▶ _Exercise directions_:
I'd like every record written out again, exactly as it is.

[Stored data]
•••

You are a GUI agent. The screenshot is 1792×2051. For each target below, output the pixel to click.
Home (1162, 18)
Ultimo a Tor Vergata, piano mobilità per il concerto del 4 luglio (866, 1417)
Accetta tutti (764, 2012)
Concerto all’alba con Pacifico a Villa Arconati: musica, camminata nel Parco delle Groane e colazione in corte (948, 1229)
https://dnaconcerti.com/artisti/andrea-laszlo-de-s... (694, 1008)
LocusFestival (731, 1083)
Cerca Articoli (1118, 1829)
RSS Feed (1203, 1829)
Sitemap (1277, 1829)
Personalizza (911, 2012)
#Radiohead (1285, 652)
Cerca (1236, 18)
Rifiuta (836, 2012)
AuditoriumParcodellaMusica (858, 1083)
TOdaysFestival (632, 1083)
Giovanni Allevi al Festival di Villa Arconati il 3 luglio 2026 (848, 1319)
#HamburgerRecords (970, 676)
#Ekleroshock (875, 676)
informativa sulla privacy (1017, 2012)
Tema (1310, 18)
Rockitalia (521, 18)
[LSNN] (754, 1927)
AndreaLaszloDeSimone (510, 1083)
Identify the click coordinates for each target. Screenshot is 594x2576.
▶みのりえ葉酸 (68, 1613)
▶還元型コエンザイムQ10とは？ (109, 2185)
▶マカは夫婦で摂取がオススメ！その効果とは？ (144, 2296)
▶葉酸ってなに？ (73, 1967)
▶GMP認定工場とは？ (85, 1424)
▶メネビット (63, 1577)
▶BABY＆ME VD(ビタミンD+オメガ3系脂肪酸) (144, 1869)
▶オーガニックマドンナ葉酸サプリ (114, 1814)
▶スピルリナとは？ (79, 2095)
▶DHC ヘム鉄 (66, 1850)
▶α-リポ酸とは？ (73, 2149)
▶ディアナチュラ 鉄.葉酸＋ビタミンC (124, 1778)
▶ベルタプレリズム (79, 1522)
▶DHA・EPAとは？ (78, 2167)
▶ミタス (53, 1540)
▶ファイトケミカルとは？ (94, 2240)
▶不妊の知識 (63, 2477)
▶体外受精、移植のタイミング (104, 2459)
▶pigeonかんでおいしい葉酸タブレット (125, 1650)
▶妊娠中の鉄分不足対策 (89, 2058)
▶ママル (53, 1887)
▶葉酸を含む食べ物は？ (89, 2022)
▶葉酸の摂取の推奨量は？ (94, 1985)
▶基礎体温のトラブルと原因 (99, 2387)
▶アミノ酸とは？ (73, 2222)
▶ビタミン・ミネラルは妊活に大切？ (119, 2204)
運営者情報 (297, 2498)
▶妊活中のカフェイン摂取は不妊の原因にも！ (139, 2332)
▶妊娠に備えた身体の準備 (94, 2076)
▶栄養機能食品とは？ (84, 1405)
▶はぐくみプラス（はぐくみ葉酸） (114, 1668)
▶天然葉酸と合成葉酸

•••

▶ _Answer space_:
You are a GUI agent. The screenshot is 1792×2051. For each target below, output the pixel to click.
Home (1162, 18)
Ultimo a Tor Vergata, piano mobilità per il concerto del 4 luglio (866, 1417)
Accetta tutti (764, 2012)
Concerto all’alba con Pacifico a Villa Arconati: musica, camminata nel Parco delle Groane e colazione in corte (948, 1229)
https://dnaconcerti.com/artisti/andrea-laszlo-de-s... (694, 1008)
LocusFestival (731, 1083)
Cerca Articoli (1118, 1829)
RSS Feed (1203, 1829)
Sitemap (1277, 1829)
Personalizza (911, 2012)
#Radiohead (1285, 652)
Cerca (1236, 18)
Rifiuta (836, 2012)
AuditoriumParcodellaMusica (858, 1083)
TOdaysFestival (632, 1083)
Giovanni Allevi al Festival di Villa Arconati il 3 luglio 2026 (848, 1319)
#HamburgerRecords (970, 676)
#Ekleroshock (875, 676)
informativa sulla privacy (1017, 2012)
Tema (1310, 18)
Rockitalia (521, 18)
[LSNN] (754, 1927)
AndreaLaszloDeSimone (510, 1083)
Identify the click coordinates for each target. Screenshot is 594x2576.
▶みのりえ葉酸 (68, 1613)
▶還元型コエンザイムQ10とは？ (109, 2185)
▶マカは夫婦で摂取がオススメ！その効果とは？ (144, 2296)
▶葉酸ってなに？ (73, 1967)
▶GMP認定工場とは？ (85, 1424)
▶メネビット (63, 1577)
▶BABY＆ME VD(ビタミンD+オメガ3系脂肪酸) (144, 1869)
▶オーガニックマドンナ葉酸サプリ (114, 1814)
▶スピルリナとは？ (79, 2095)
▶DHC ヘム鉄 (66, 1850)
▶α-リポ酸とは？ (73, 2149)
▶ディアナチュラ 鉄.葉酸＋ビタミンC (124, 1778)
▶ベルタプレリズム (79, 1522)
▶DHA・EPAとは？ (78, 2167)
▶ミタス (53, 1540)
▶ファイトケミカルとは？ (94, 2240)
▶不妊の知識 (63, 2477)
▶体外受精、移植のタイミング (104, 2459)
▶pigeonかんでおいしい葉酸タブレット (125, 1650)
▶妊娠中の鉄分不足対策 (89, 2058)
▶ママル (53, 1887)
▶葉酸を含む食べ物は？ (89, 2022)
▶葉酸の摂取の推奨量は？ (94, 1985)
▶基礎体温のトラブルと原因 (99, 2387)
▶アミノ酸とは？ (73, 2222)
▶ビタミン・ミネラルは妊活に大切？ (119, 2204)
運営者情報 (297, 2498)
▶妊活中のカフェイン摂取は不妊の原因にも！ (139, 2332)
▶妊娠に備えた身体の準備 (94, 2076)
▶栄養機能食品とは？ (84, 1405)
▶はぐくみプラス（はぐくみ葉酸） (114, 1668)
▶天然葉酸と合成葉酸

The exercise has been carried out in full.